🤖 AI Summary
High-order reversible programming—particularly in quantum and concurrent computing—lacks recursion mechanisms compatible with reversible semantics.
Method: We generalize guarded recursion to dagger rig categories, constructing a non-Cartesian, bounded, and guarded recursive model. We formalize the semantics of reversible languages within dagger-enriched rig categories, incorporating core features such as symmetric pattern matching, and ensure semantic adequacy via categorical constructions and fixed-point theorems.

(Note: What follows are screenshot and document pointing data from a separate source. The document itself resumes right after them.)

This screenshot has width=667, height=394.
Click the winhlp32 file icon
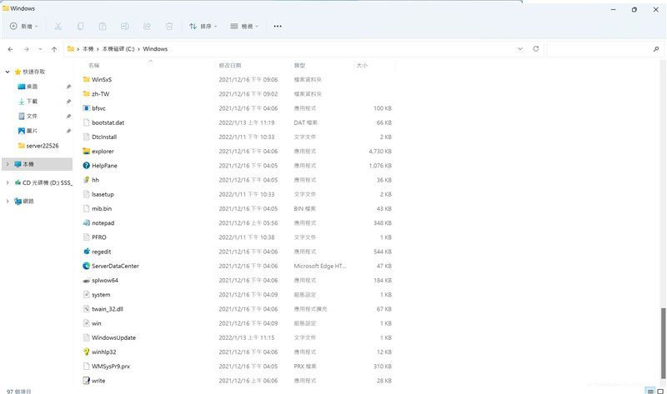point(86,352)
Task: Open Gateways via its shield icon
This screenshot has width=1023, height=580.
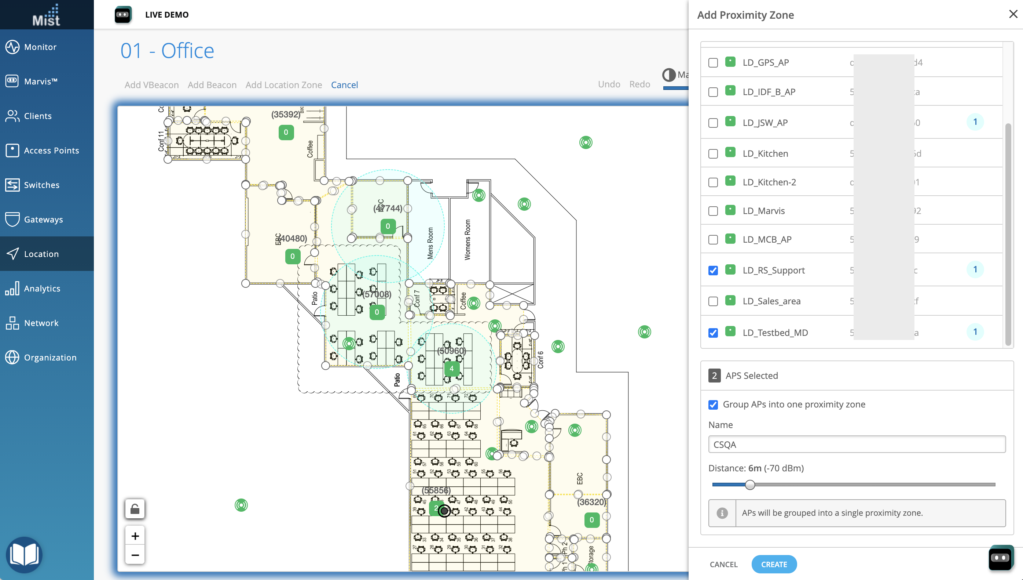Action: (x=12, y=219)
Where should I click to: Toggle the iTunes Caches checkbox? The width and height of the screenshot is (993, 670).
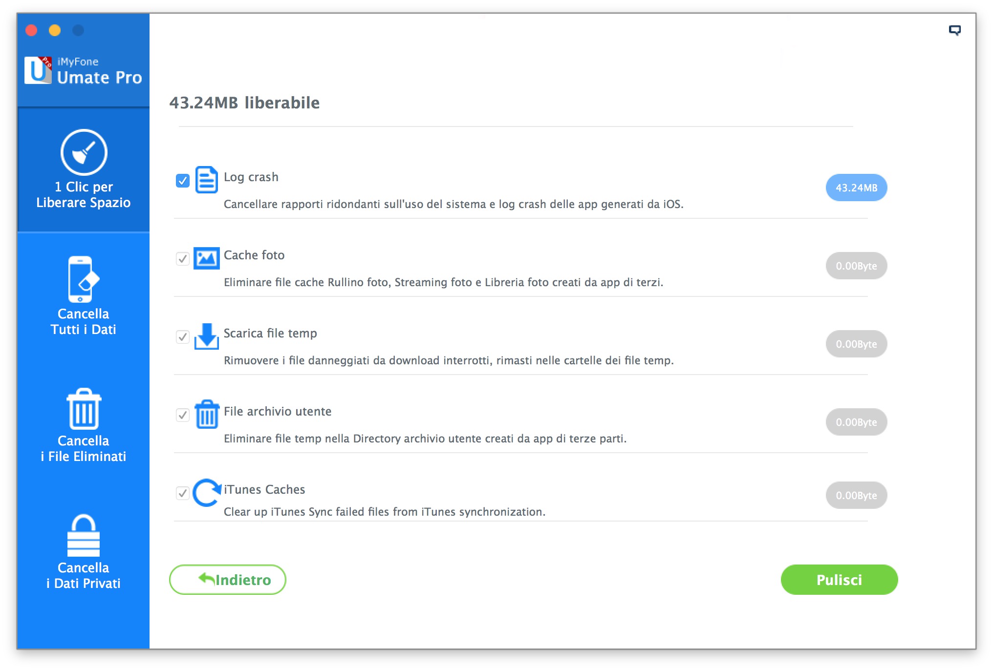pos(183,493)
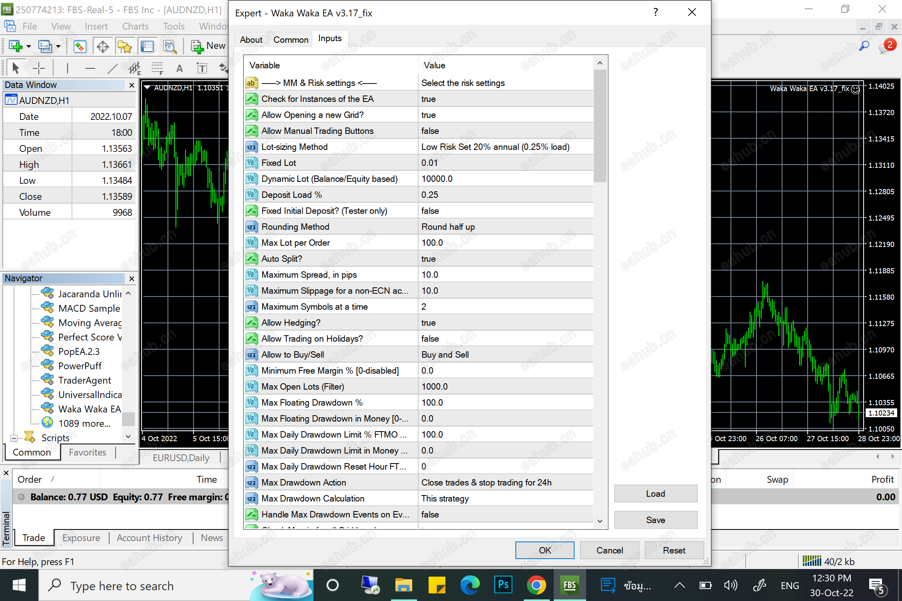Collapse the Scripts node in Navigator

tap(14, 437)
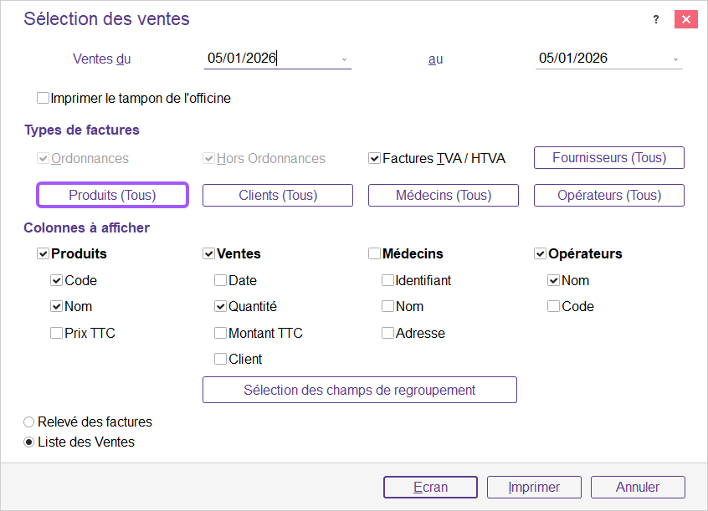Open the 'au' end date dropdown

point(675,59)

Contribution/Results: We present the first reversible recursive framework supporting backward execution, multi-threading, and continuous data streams; overcome the restrictive Cartesian assumption inherent in prior models; and establish a mathematically rigorous, extensible semantic foundation for higher-order reversible languages—directly enabling quantum program modeling and reversible compiler design.
📝 Abstract
Guarded recursion is a framework allowing for a formalisation of streams in classical programming languages. The latter take their semantics in cartesian closed categories. However, some programming paradigms do not take their semantics in a cartesian setting; this is the case for concurrency, reversible and quantum programming for example. In this paper, we focus on reversible programming through its categorical model in dagger categories, which are categories that contain an involutive operator on morphisms. After presenting classical guarded recursion, we show how to introduce this framework into dagger categories with sufficient structure for data types, also called dagger rig categories. First, given an arbitrary category, we build another category shown to be suitable for guarded recursion in multiple ways, via enrichment and fixed point theorems. We then study the interaction between this construction and the structure of dagger rig categories, aiming for reversible programming. Finally, we show that our construction is suitable as a model of higher-order reversible programming languages, such as symmetric pattern-matching.